Some people will point to the upsets and say "such and such clearly wasn't better than that team they beat, it was just lucky, or a good matchup."
I'm not saying a team like SFA, or Yale, or whomever could compete night in and night out over the course of 3 months or so with Big 12 or ACC teams. But I will tell you that they can compete for one night with them. And that is what this tournament is built for. Who can you beat with short prep time, over the course of 2, 3 or however many games.
Football is kind of the same way. It's why a Boise State could beat OU in a bowl game, but would have lost 3-4 games had they played in the Big 12 that season.
I agree with everything you said, so I don't understand you saying you agreed with the previous post.
The tournament doesn't give us the "truth." It gives us upsets, and that makes for exciting watching. But giving more weight to the tourney in assessing a team's (or a conference's) overall strength is as iffy as relying on the bowl season to do the same in football.
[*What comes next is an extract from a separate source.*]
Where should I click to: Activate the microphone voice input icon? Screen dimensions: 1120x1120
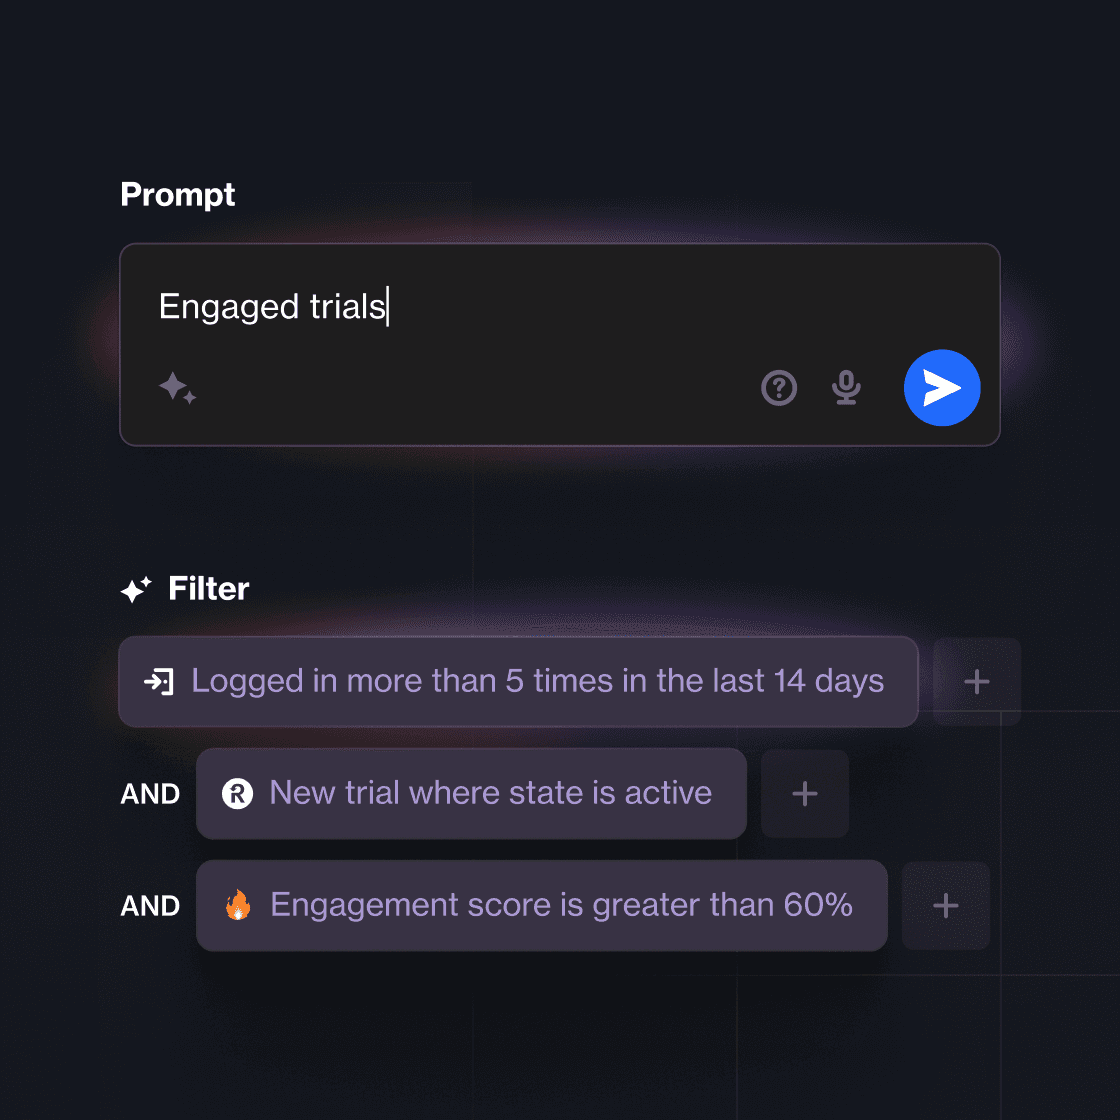pyautogui.click(x=846, y=388)
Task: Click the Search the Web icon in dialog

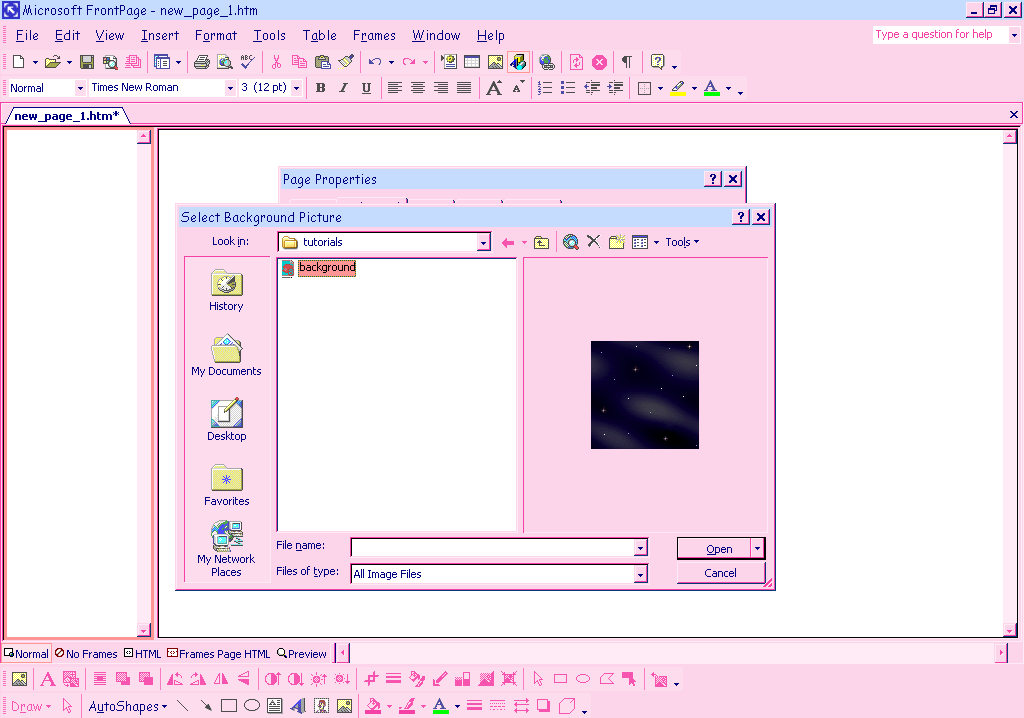Action: coord(570,242)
Syracuse is on a nice little run (aided greatly by upsets that allowed them to play nothing but relatively low-seeded teams so far), but they lost 13 games this season. So is the "truth" that they were one of the 8 best teams in the country this season? No, the truth is they got hot at the right time and caught some breaks. That's the nature of the tourney and it's entertaining, but it's hardly the truth -- certainly not the whole truth.